The New York Times writes an editorial today about the Georgia Republican who snuck a line into the Appropriations Bill that undermines the new organic standard.
If it weren't so dangerous, the chicken fight going on in Congress would be laughable. Representative Nathan Deal, a Georgia Republican, slipped a paragraph into a $397 billion spending bill that would allow farmers to give livestock nonorganic feed but call their meat, eggs and milk "organic" anyway. That would clearly violate the new United States Department of Agriculture standard. Specifically, the provision, which was suggested by a Georgia chicken farm that contributed to Mr. Deal's campaign, prohibits the government from requiring that organic livestock producers use organic feed.

This is just the kind of provision, inserted at the last minute with Speaker Dennis Hastert's consent and without debate, that makes you wonder what else lies hiding in the darkly lit byways of the spending bill, passed by the House on Feb. 13.

Given the bitter Congressional politics of recent months, Mr. Deal could not have expected the speed with which a bipartisan coalition formed to attack his chicken deal, a group that includes fellow Republicans, major food corporations and the agriculture secretary, Ann Veneman. But then this is exactly the kind of issue that creates cost-free bipartisanship. Everybody but Mr. Deal gets a chance to look good.

And yet, his stealth paragraph, threatening as it is, may indirectly aid the cause of organic agriculture by alarming its Congressional supporters. Senators Patrick Leahy and Olympia Snowe have introduced legislation, co-sponsored by more than 50 other senators, that would kill Mr. Deal's provision. And Mr. Leahy and Representative Ron Kind have announced the creation of an organic caucus, designed to protect federal organic standards, which took effect last October, from other assaults.

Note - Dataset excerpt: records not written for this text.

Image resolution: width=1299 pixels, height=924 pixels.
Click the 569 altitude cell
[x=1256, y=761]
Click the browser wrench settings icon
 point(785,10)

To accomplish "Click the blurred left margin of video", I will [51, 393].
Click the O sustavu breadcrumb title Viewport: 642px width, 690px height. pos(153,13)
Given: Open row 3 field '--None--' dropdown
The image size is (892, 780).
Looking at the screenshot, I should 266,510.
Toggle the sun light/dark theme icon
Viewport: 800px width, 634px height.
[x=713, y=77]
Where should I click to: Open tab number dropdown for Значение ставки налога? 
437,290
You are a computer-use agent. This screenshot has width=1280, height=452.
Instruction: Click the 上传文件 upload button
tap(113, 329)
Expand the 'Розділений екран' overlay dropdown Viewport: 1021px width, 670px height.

There is a substantive point to be taken from Mr. Deal's effort to help out a local chicken farm. Too few farmers are raising organic grain for feed, especially in a market glutted with heavily subsidized conventional grain. Mr. Deal's provision became law when the spending bill was signed, and it must be repealed. Congress should look for ways to stimulate organic grain production rather than encouraging livestock producers to cop out, thereby confusing consumers and undoing the years of work it took to create the U.S.D.A.'s organic standards.